Vos questions fréquentes
Quelle pompe à chaleur pour une maison de 100 m² ? Comptez en général une PAC air/eau de 8 à 12 kW pour une maison bretonne correctement isolée de cette surface. Seul un calcul de déperditions donne la valeur exacte, et le climat doux de la région tire plutôt la puissance vers le bas.

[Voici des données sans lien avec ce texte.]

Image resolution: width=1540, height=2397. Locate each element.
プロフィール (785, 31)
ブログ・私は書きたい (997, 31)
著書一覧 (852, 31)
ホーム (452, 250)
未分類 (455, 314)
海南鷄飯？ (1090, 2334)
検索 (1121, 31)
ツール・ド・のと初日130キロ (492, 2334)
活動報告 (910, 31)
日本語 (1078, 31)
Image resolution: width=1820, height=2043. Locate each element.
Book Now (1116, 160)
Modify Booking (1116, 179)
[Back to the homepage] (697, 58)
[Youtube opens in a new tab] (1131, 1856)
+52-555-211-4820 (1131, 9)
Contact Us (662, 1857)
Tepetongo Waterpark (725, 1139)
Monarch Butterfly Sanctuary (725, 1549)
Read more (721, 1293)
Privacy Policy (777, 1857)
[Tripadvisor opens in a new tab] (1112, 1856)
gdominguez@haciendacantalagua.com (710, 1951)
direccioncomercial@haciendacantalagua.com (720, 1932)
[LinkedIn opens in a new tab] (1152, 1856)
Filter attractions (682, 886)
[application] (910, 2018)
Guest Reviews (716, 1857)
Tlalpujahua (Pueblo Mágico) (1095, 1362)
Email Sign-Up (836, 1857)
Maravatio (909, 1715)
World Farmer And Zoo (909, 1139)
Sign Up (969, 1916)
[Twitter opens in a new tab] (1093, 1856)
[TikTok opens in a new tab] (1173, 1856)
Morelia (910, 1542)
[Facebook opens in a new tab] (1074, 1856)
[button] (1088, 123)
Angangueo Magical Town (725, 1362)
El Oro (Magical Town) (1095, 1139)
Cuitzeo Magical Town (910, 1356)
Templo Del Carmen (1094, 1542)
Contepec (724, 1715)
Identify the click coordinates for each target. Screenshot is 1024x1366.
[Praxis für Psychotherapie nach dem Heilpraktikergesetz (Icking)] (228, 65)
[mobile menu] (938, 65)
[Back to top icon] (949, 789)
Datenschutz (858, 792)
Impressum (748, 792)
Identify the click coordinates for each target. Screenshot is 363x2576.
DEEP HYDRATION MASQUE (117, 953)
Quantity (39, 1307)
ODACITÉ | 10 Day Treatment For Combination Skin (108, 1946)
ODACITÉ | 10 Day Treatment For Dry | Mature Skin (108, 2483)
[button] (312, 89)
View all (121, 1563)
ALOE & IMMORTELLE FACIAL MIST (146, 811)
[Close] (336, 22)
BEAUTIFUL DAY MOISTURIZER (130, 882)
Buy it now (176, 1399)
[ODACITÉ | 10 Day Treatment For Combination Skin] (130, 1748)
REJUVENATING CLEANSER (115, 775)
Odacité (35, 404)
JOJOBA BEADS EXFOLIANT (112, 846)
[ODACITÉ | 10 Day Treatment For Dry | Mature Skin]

Quelle est la pompe à chaleur la plus fiable ? La fiabilité tient davantage à la qualité de la pose et de l’entretien qu’à la marque. Un modèle d’un fabricant reconnu, correctement dimensionné et posé par un pro RGE, dure couramment 15 à 20 ans.
Peut-on garder ses radiateurs existants ? Souvent oui, avec une PAC air/eau adaptée au régime de température de vos radiateurs. C’est l’un des points que la visite technique doit valider avant le devis.
Quelle est la pompe à chaleur la plus économique ?
À l’usage, l’air/eau bien dimensionnée offre le meilleur rapport économies/investissement dans un logement à chauffage central, surtout une fois les aides déduites. La géothermie consomme encore moins, mais son surcoût met des années à s’amortir. La marque compte moins qu’une pose soignée par un pro RGE : nous comparons les fabricants dans notre dossier sur la meilleure marque de pompe à chaleur. Notre conseil : partez de votre logement et de vos émetteurs, pas d’un modèle vu en publicité.